Madri boschive (Miyagi? Ma quanto Miyagi?)


È curioso restare “sempre” madre. Prima lo diventi, ok? Carnalmente proprio. Dopo, in un tempo spesso distinto dal primo, lo realizzi, te ne accorgi. E dopo ancora, un bel giorno, ci hai fatto il callo. A questo punto è fatta. Ormai è una ginnastica quotidiana, una forma che ha preso il tuo corpo, una specie di riprogrammazione. Un lavaggio del cervello? Sicuramente anche quello. E indietro non si torna.

Il figlio è un ferro da stiro, la madre una camicia, la piega rimane come l’ha voluta il ferro, almeno fino al prossimo lavaggio. Solo che la madre non è una camicia qualunque, che lavi dopo un giorno perché l’hai portata in ufficio e hai preso l’autobus. Come la camicia del primo fidanzato, non la laverai mai più, e la piega resterà, dopo stirata sarai mamma di tutti, sempre. 

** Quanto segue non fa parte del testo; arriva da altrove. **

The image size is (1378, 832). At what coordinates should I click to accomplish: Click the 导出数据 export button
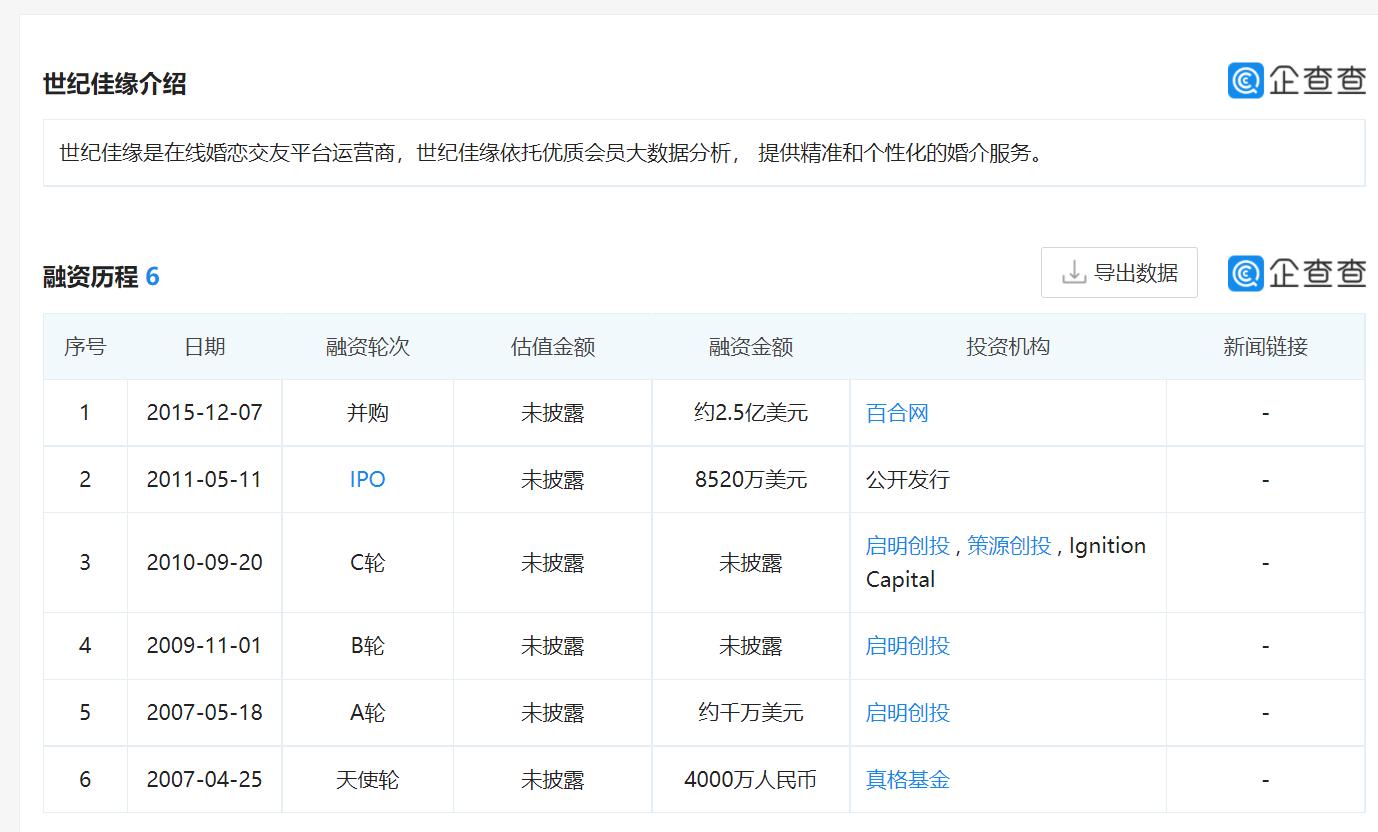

Sarai madre anche di te stessa, anche della tua stessa madre. Si dice, no?, che una mamma è per sempre...No, scusate, quello è il diamante...Quel che si dice è che di mamma ce n’è una sola. Beh, è una cosa falsissima. Ogni luna che tramonta all’alba dà alla luce un te bebè per un giorno. Spesso anche diversi bebè al giorno. Possono partorirsi dal tuo cuore come popcorn da una padella. 

Le volte che mi sono fatta da mamma. Mi sono data alla luce da sola perché la luce a cui mi avevano dato non mi rendeva giustizia. Non sono stata data alla luce in modo fotogenico.
Dovevo mettermi in posa, immobile, in apnea, già ferma di mio prima dello scatto. Già tramortita prima di essere immortalata del tutto. Per non venire sfocata penso. Meglio netta e manichina che sfocata e libera.
Certe madri maniache del controllo non lo sopportano un figlio sfocato. Non ce la fanno a trovare bellezza nel movimento che rende nuvola, nella foto di classe dove il figlio è venuto con gli occhi chiusi, nell’immaginetta che improvvisamente si mette a fare le boccacce. Piuttosto strappano la foto.

Sono le madri bonsai. Passano l’infanzia del loro figlio a mettere la cera togliere la cera sulla loro creatura. Espongono alla finestra l’arbusto, volutamente mantenuto in coma rachitico, prendono le misure perché il vaso sia collocato esattamente nel centro.
La loro linea educativa consiste pravalentemente nel tagliuzzare con forbicette dallo schiocco scudisciante qualunque foglia manifesti, negli anni, la più vaga velleità rivoluzionaria. E’ inutile, rami. Toglietevelo dalle gemme. Da questa finestra non si esce. Siete qui per bellezza. Per far vedere quanto è stata brava mamma.

Io ho fatto così: ho stretto forte tutte le mie radici nella terra, fino al più pallido peduncolo, il giorno che bisognava cambiare l’aria e la finestra era aperta, e ho spinto e spinto finché non ho cominciato a saltellare come la lampada della Pixar. Verso il davanzale, e oltre. Fu un volo bellissimo. Quello schianto di ceramica smaltata! Me lo schianto ancora nella testa quando mi sento un po’ giù. Dalla spazzatura alla foresta, è stato – quasi- un viaggio da ragazzi.

Ho studiato molto per diventare madre foresta. Quelle che il figlio si spacca la testa in bici e inneggiano “Braavo!” e tifano come le mamme americane alla finale di baseball. Quelle che al terzo compleanno sono pronte a buttar giù dal nido, e insegnano a contare soldi, a leggere ore, a pagare affitti e a mangiare ostriche. Per prepararsi alla potatura, al volo del polline lontano dalla quercia.

Mi fa molto strano pensare di fare da mamma alla MIA mamma. Io che alla fine non sono stata né madre bonsai, né veramente madre foresta – dalle forbicette non ti liberi mai completamente: l’astuccio dove le riponi è pur sempre il tuo cuore.

E a metà strada fra bonsai e foresta, c’è una mamma boschetto, una mamma campo. Che ogni giorno vede nuove erbacce strane e ogni giorno le guarda bene, prende le foglie fra due dita e le rigira, gli sente la febbre per deformazione, e dice: “Cosa sei? Sei erbetta o sei erbaccia? Ho sbagliato? E Dove ho sbagliato?”.

Vieni a sapere che tua madre se ne va. A vent’anni sarebbe stata una figata. A quaranta è spiazzante. Allora hai un riflesso incondizionato da madre, ti salta il ginocchio sotto il martelletto. Reagisci facendo subito quello che fai più spesso. Ti chiedi: “Ma ho sbagliato? E dove ho sbagliato?”.